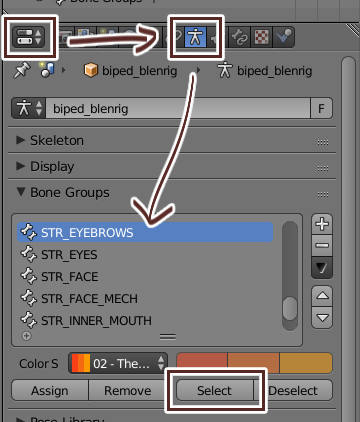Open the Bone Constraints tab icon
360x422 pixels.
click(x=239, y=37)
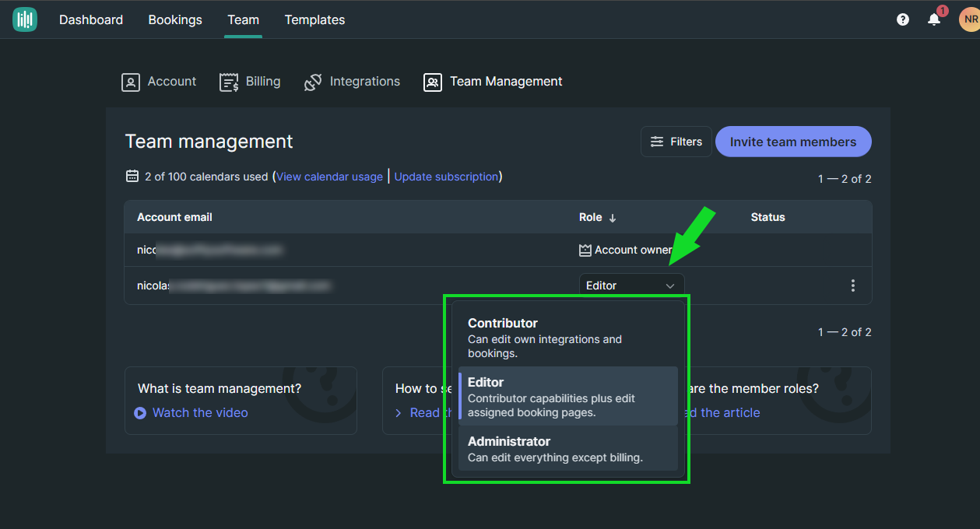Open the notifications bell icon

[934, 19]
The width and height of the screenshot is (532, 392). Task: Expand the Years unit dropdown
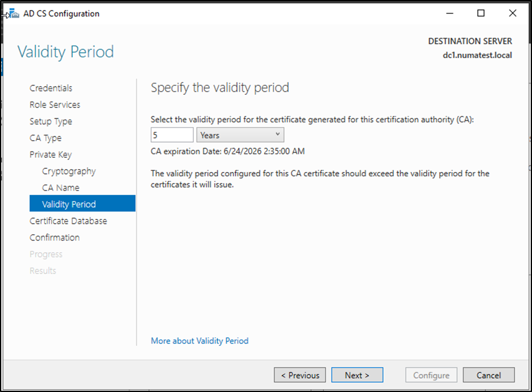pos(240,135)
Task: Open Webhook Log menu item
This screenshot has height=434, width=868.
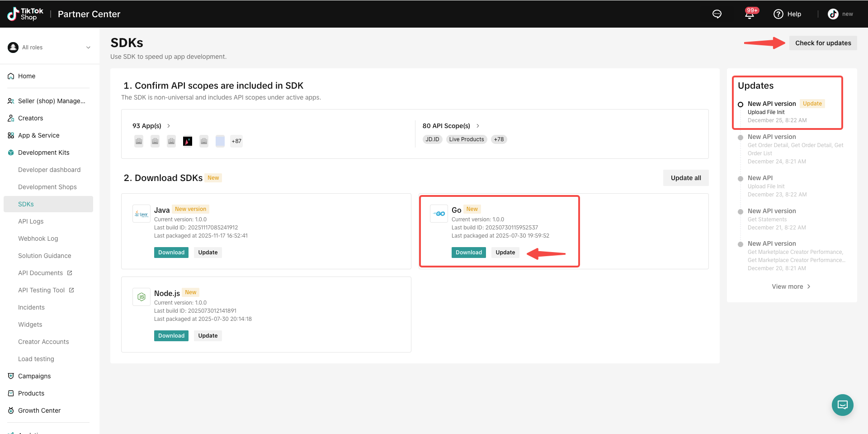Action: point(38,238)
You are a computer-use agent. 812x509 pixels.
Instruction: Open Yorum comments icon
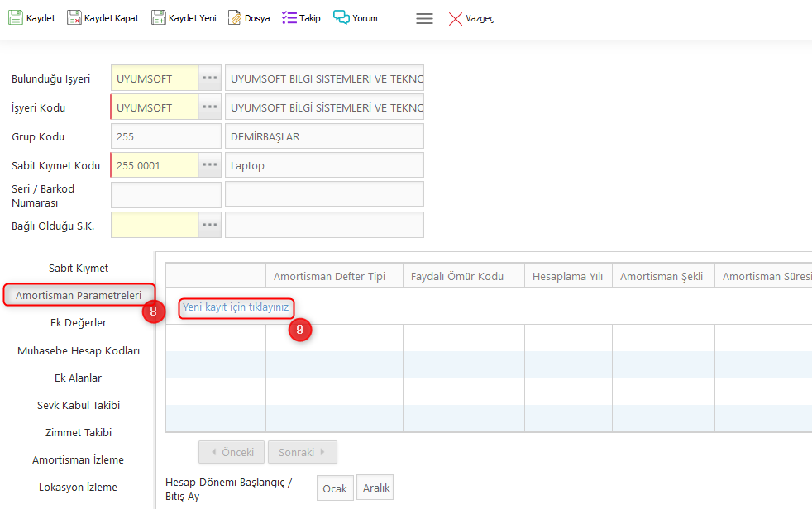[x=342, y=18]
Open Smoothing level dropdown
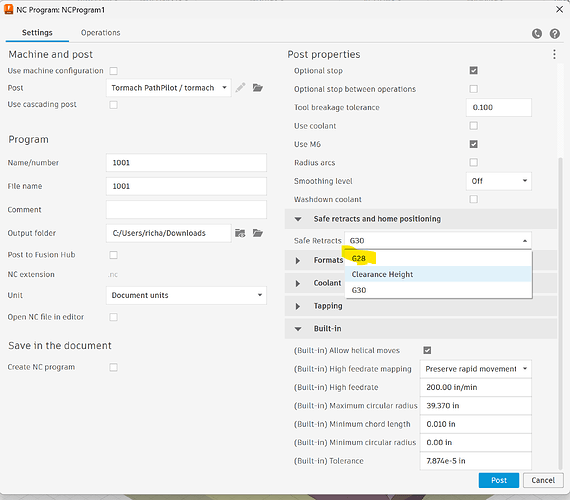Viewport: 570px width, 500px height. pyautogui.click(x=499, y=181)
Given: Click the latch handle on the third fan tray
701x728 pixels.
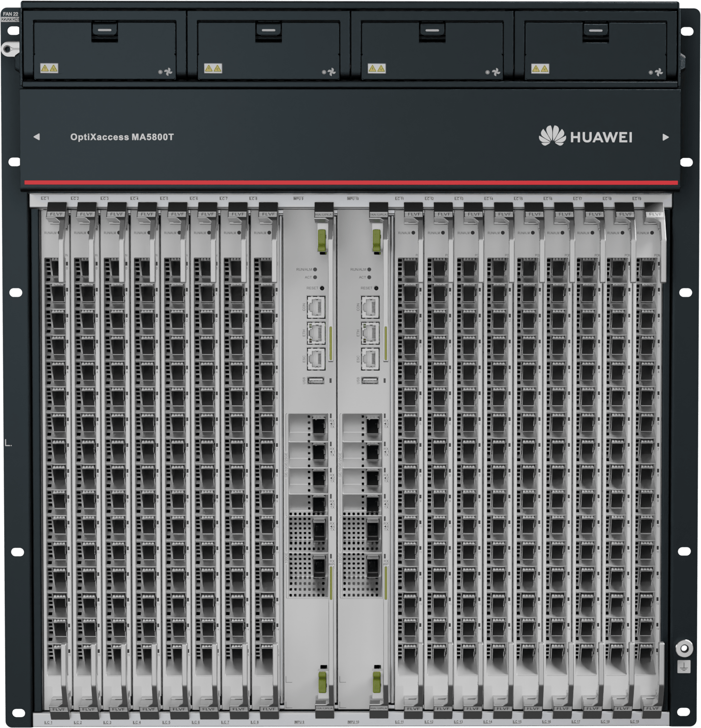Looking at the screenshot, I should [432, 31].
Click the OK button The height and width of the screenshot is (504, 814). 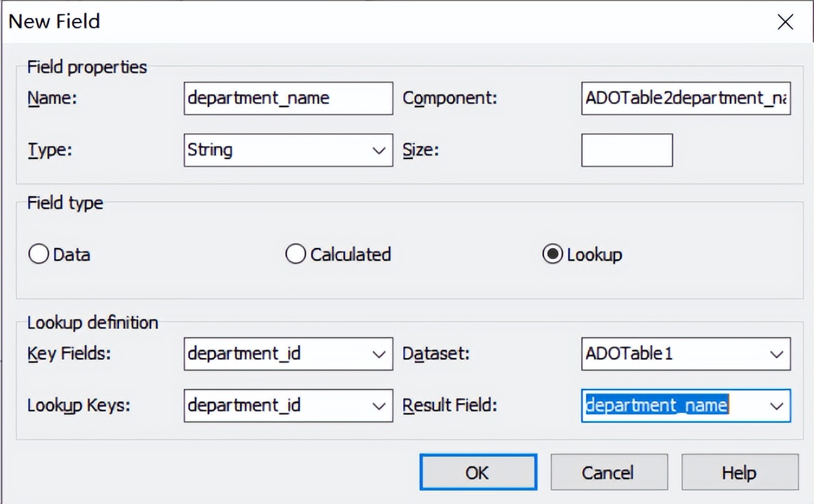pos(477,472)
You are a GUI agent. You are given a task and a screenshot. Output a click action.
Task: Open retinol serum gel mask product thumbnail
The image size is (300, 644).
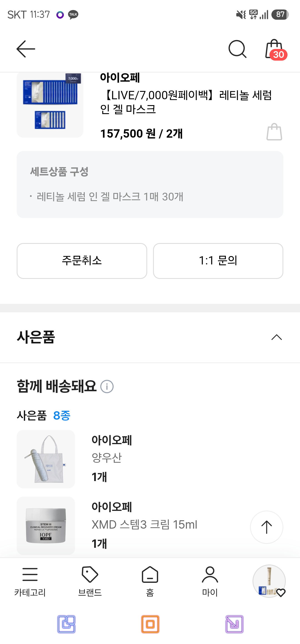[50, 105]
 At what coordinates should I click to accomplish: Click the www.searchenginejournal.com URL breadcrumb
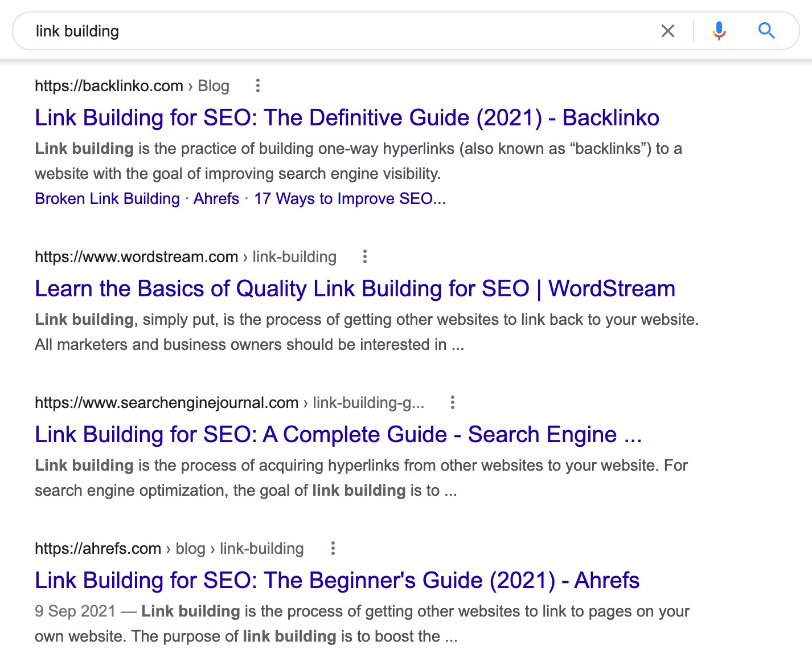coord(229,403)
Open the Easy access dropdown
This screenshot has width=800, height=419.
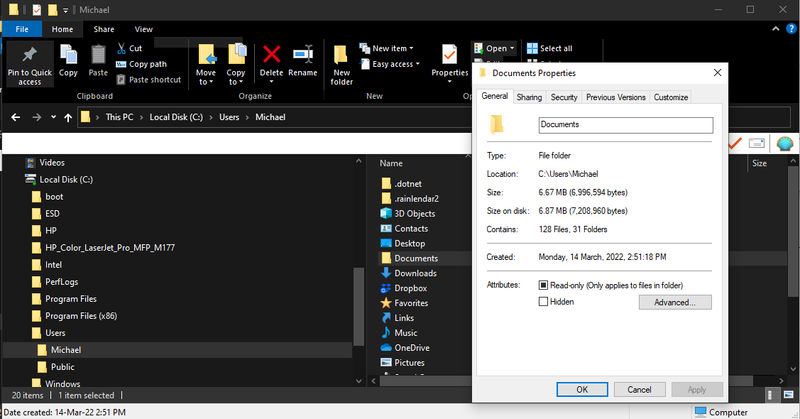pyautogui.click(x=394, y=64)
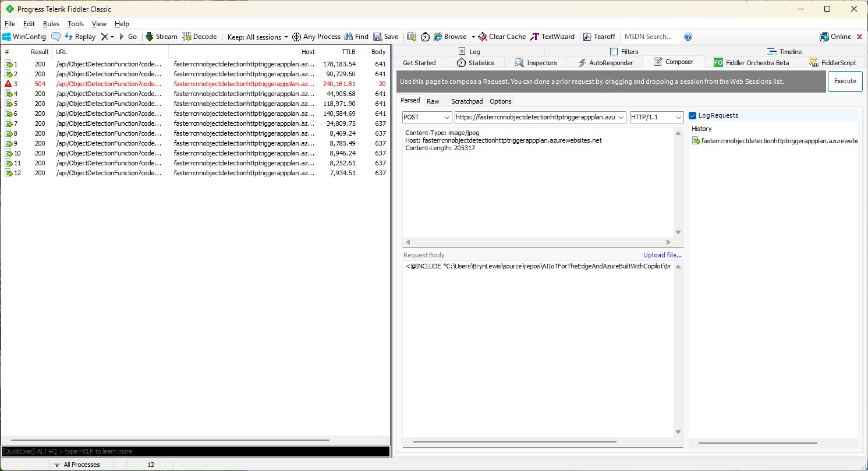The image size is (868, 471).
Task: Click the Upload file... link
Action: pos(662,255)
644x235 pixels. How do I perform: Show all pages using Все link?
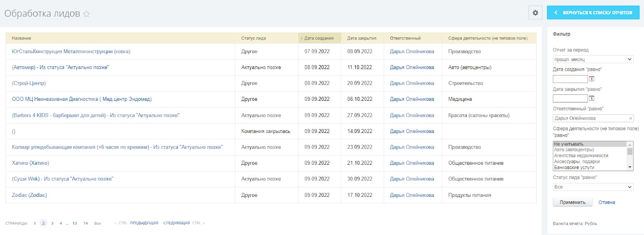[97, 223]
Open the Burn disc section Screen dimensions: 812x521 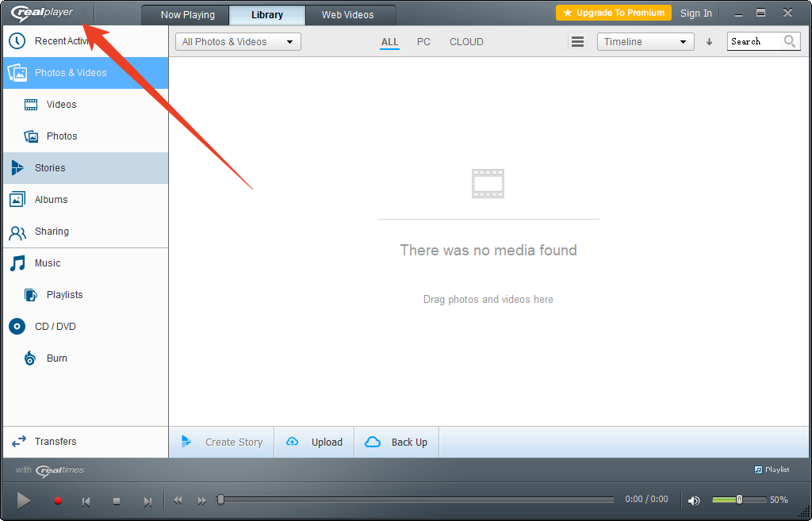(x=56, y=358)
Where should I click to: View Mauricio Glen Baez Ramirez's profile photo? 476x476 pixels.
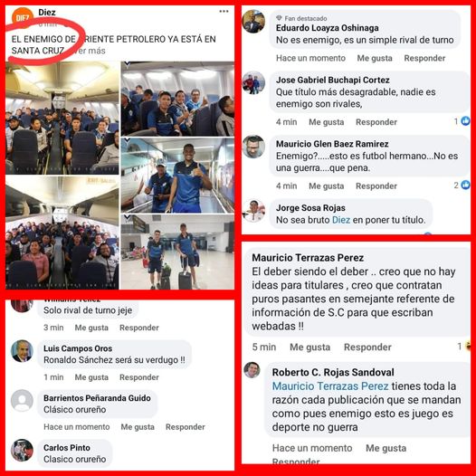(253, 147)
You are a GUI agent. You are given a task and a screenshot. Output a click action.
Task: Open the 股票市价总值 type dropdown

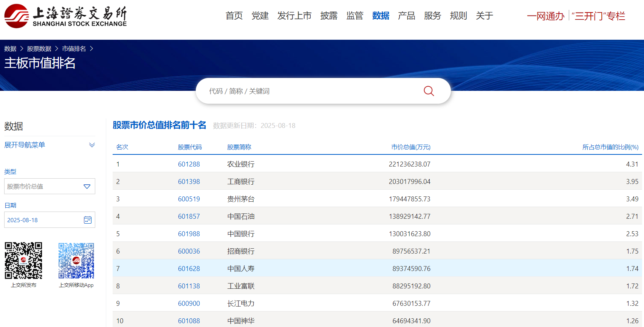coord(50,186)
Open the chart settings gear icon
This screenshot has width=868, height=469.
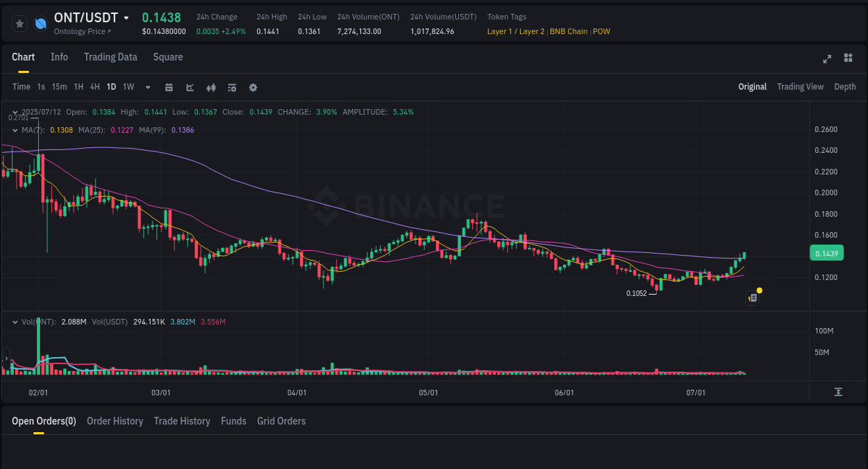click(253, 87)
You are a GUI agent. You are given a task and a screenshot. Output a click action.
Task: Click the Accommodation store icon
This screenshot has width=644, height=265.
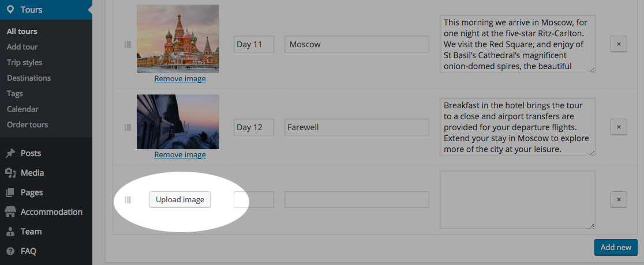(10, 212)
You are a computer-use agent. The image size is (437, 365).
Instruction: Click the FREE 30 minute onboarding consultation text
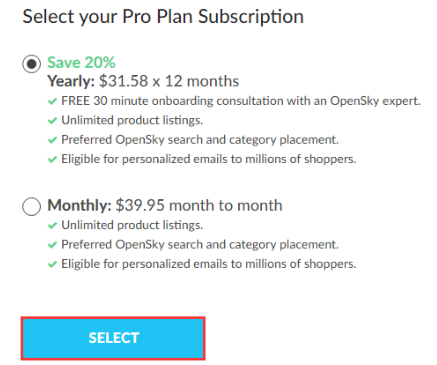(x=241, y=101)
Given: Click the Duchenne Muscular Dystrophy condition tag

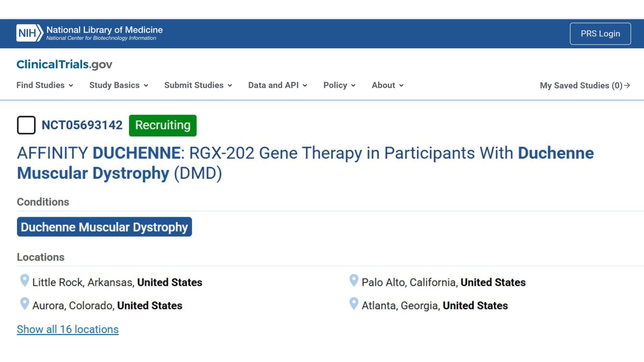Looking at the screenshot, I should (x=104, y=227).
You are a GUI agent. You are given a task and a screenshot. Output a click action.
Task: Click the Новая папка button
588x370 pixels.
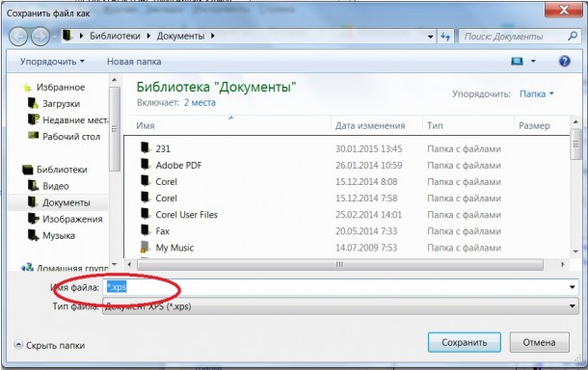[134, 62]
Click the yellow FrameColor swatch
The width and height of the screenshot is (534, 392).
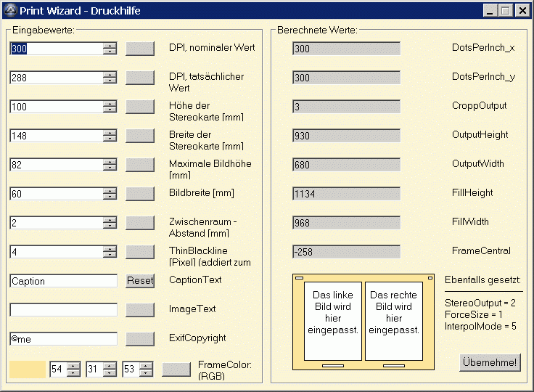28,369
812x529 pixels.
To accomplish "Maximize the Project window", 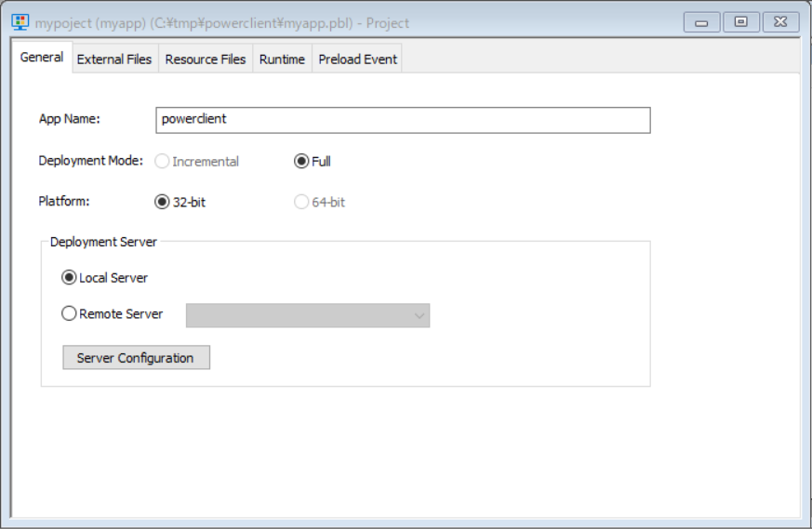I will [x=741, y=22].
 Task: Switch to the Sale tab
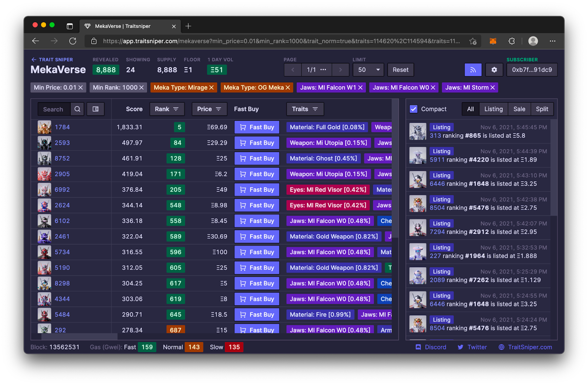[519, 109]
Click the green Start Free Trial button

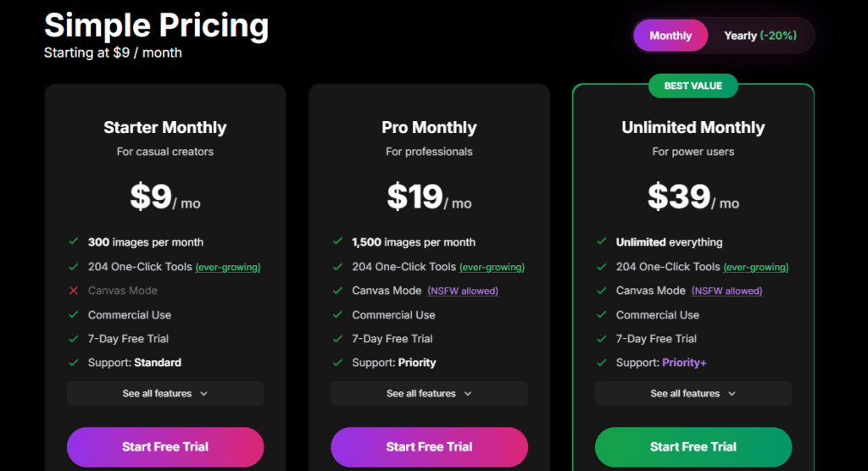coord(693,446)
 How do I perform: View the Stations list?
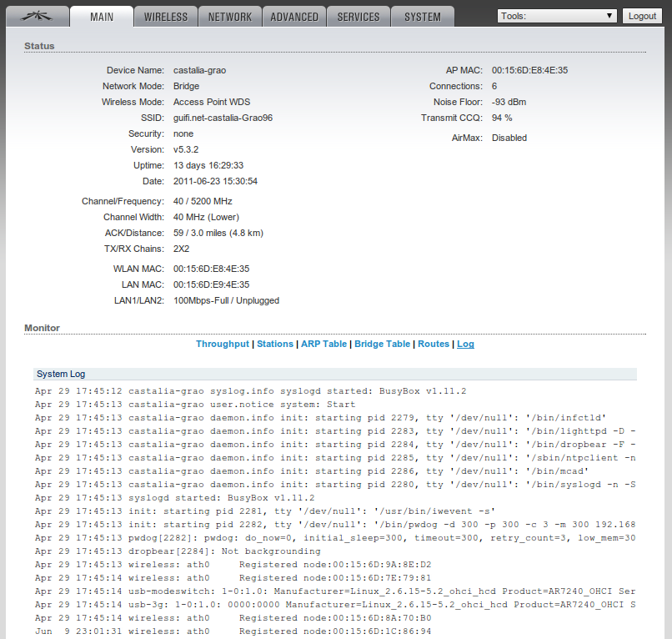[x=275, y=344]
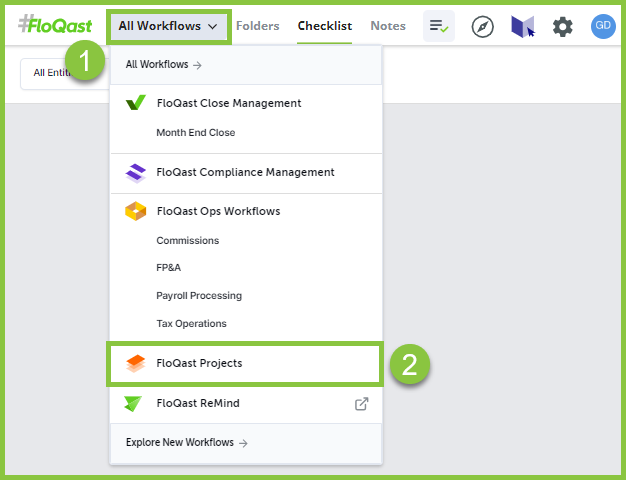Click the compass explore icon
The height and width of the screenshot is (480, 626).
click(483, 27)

WHAT IS BEING ASKED >>
Wherever the string "computer" shows up in a line above, tally that line, and answer with the final number alone.

RESULT BELOW >>
2